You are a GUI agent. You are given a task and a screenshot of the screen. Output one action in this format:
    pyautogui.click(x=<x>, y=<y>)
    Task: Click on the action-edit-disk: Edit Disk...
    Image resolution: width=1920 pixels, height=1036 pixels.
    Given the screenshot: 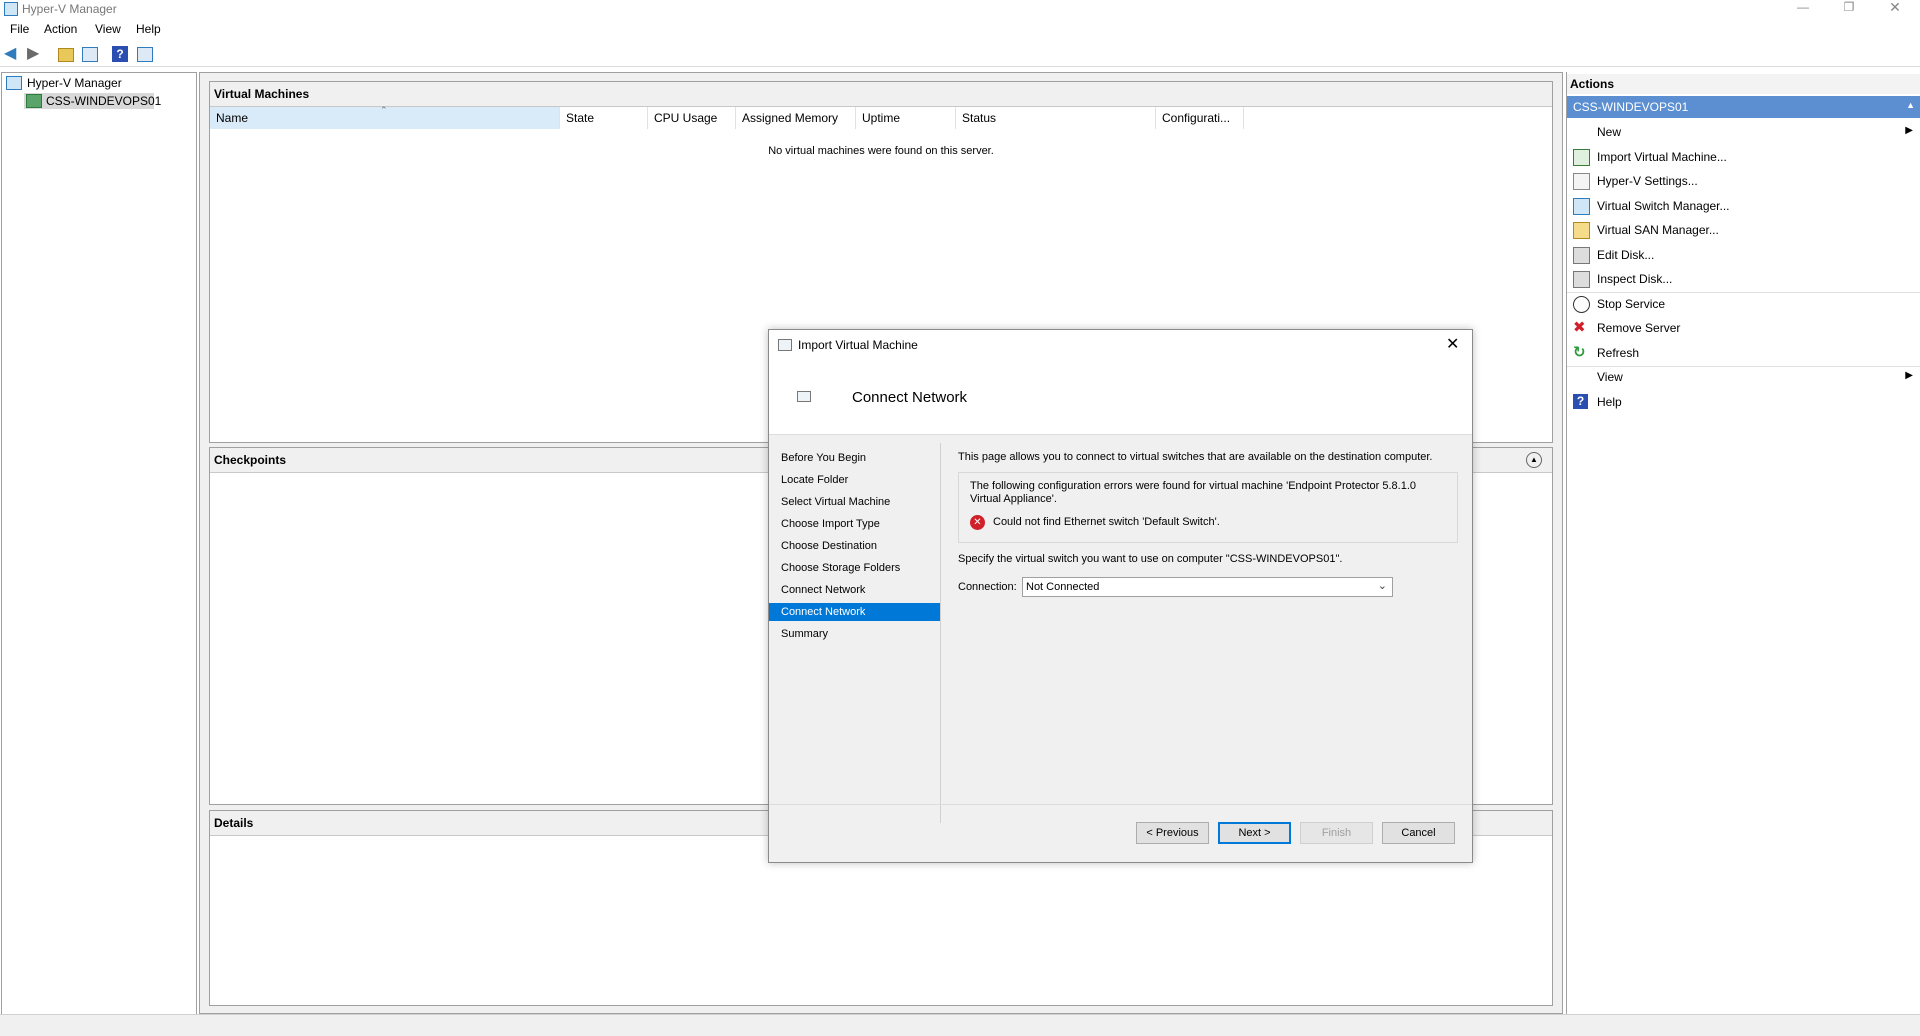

* YOUR INSTRUCTIONS *
Render each line of the material above as an item in a numbered list, omitting blank lines and leaving out any picture.

* FINISHED TASK *
1. You are a GUI agent. You are given a task and a screenshot of the screen. Output one action in this format:
2.     pyautogui.click(x=<x>, y=<y>)
3.     Task: Click on the action-edit-disk: Edit Disk...
4.     Image resolution: width=1920 pixels, height=1036 pixels.
5.     Given the screenshot: 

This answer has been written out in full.